Ratafià: Making and drinking sweet ratafià is another age-old Abruzzo country tradition that’s recently surged in popularity. Recipes for Ratafià change according to village and family. Made with sour cherries and local Montepulciano wine, its intense redness reflects both.
Nocino: Nocino is a traditional northern Italian liqueur made from unripe walnuts. The green fruit is harvested on June 24 (the feast of San Giovanni) and usually ready for drinking by Christmas. Sticky dark brown, aromatic and bittersweet, the best Nocino is usually homemade. Family recipes can add cloves or cinnamon, which is why nothing beats the homemade stuff.
Mirto: Mirto is a dark herbal digestive common in its birthplace of Sardinia. It’s made with myrtle berries (they grow wild on the island) and tastes like a resinous combination of gin and Fernet-Branca, a commercial brand of amaro. Making it involves infusing crushed ripe myrtle berries with alcohol that’s sweetened with sugar or honey.
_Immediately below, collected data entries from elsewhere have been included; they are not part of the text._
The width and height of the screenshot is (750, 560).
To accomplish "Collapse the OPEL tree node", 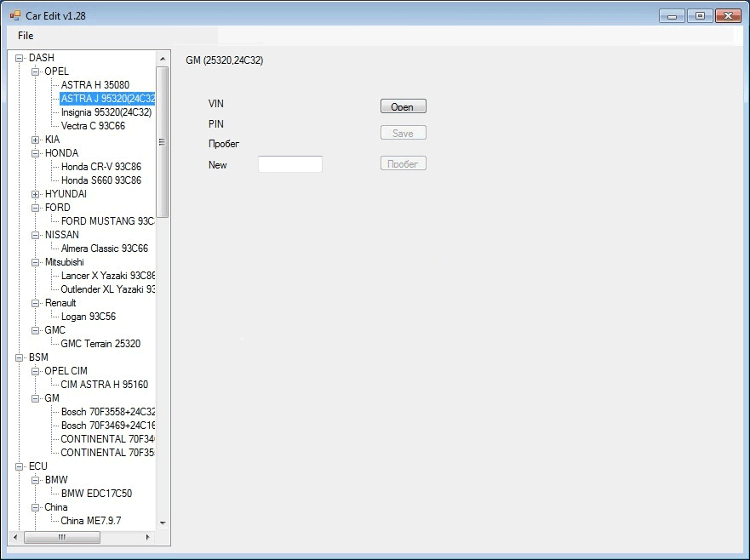I will tap(35, 71).
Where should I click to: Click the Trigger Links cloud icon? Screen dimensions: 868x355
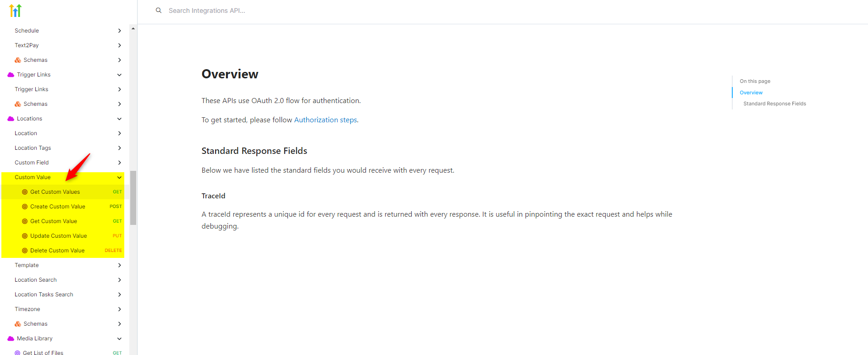[x=11, y=75]

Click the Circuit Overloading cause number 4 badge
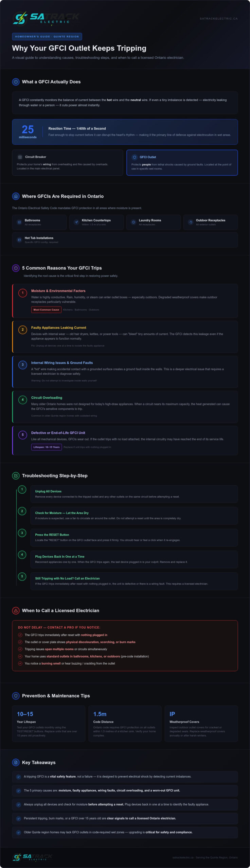point(23,400)
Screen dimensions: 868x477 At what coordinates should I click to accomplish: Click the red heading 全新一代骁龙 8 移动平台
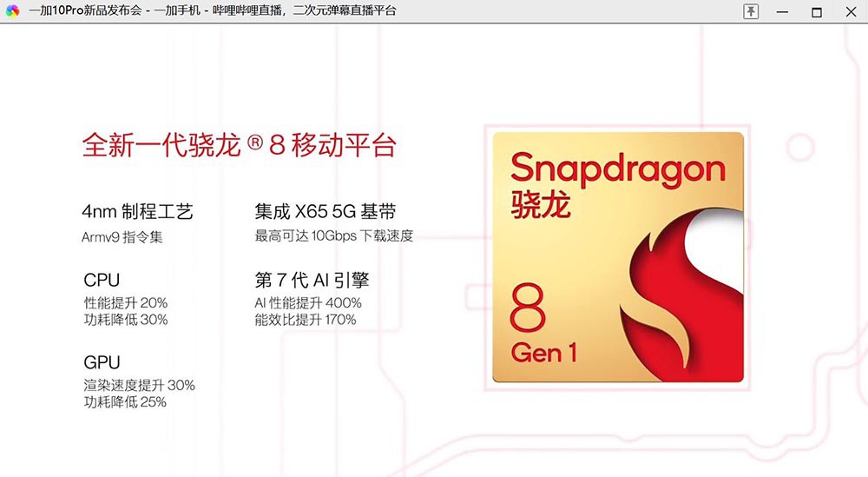pyautogui.click(x=240, y=145)
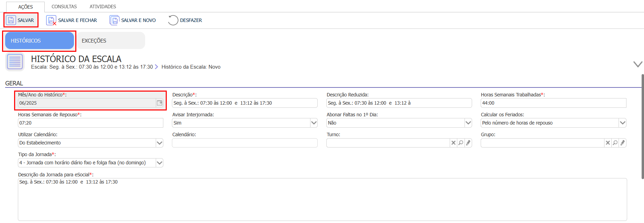Search Grupo using the magnifier icon
The height and width of the screenshot is (223, 644).
pos(615,143)
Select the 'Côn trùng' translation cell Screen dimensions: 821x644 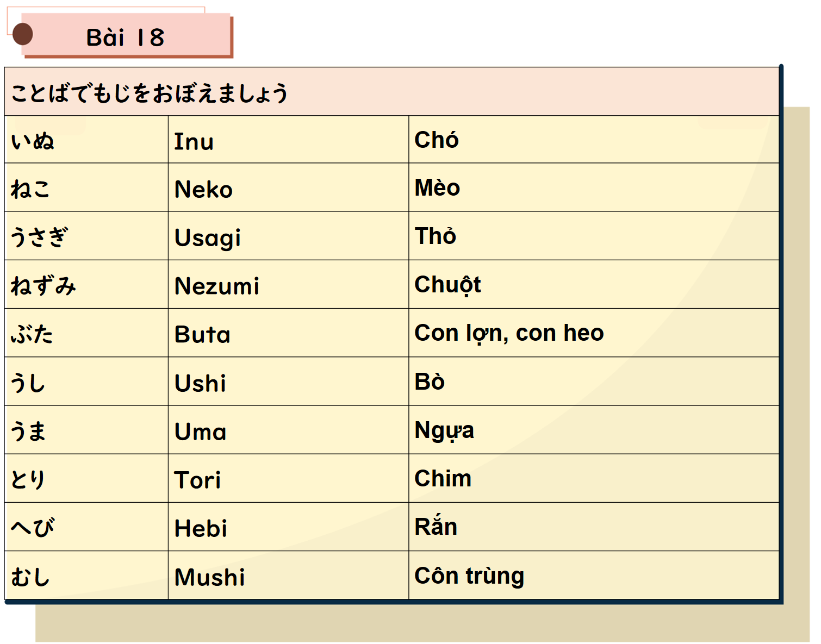click(594, 575)
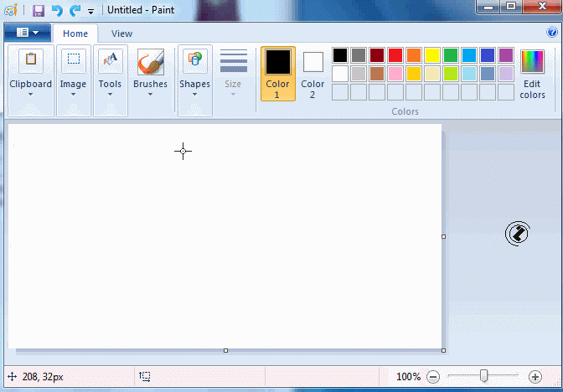The width and height of the screenshot is (563, 392).
Task: Click the zoom slider handle
Action: (x=483, y=377)
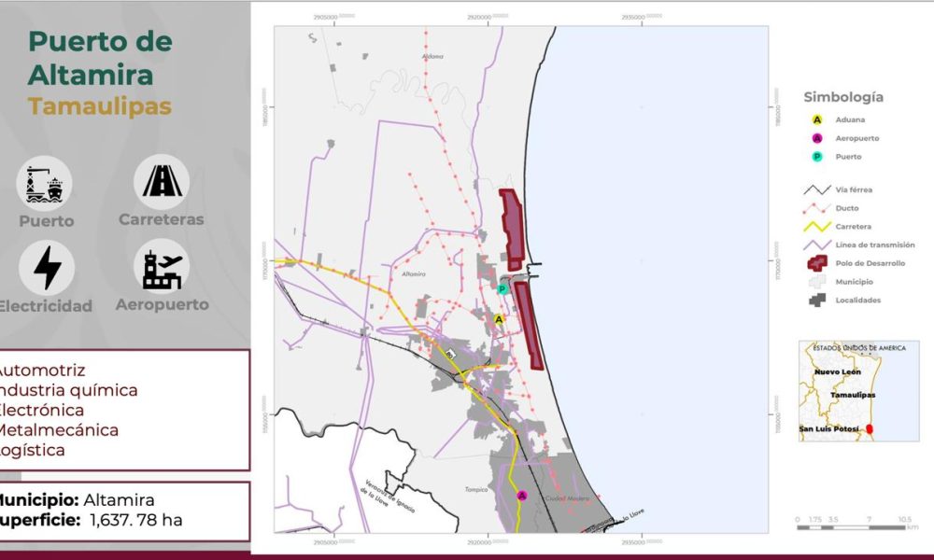Click the Ducto dotted line legend symbol

[817, 208]
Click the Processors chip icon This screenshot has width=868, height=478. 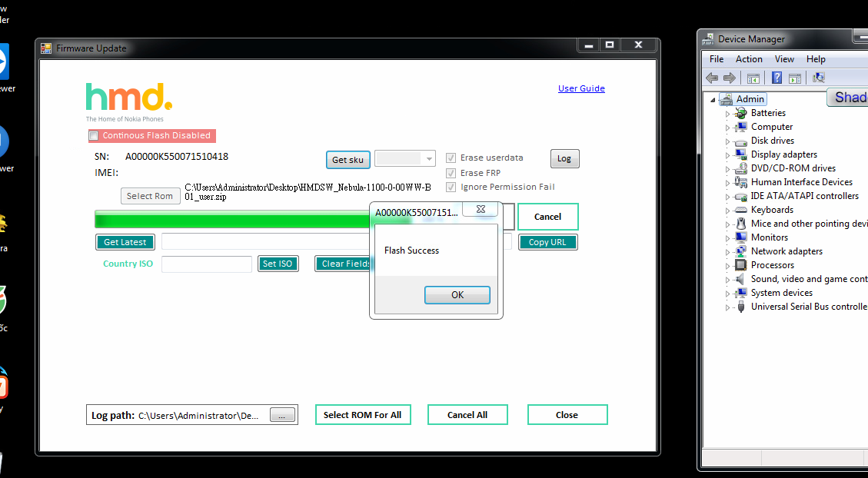(x=740, y=265)
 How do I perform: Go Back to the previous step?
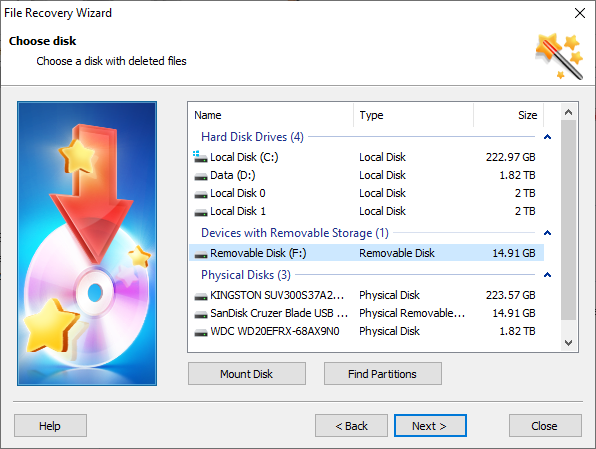coord(351,426)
Liquirizia: Made by steeping Calabrian licorice roots in alcohol with sugar, liquirizia is a thirst-quencher, a breath-freshener and a digestive. Versatile, it can be served pure and chilled in small shot glasses or used as a topping dribbled over lemon gelato or sorbet.
Rosolio: Popular in Sicily, where it’s been prepared since the 16th century, pink Rosolio was served to houseguests as a sign of respect and courtesy. The cordial was originally made from rose petals steeped in a spiced water-based syrup and then strained before serving. Over time, rosolio became an alcoholic drink with a predominantly citrus flavor over the original rose base.
When in Italy, wine isn’t the only solution. Put your sodas down and look around you.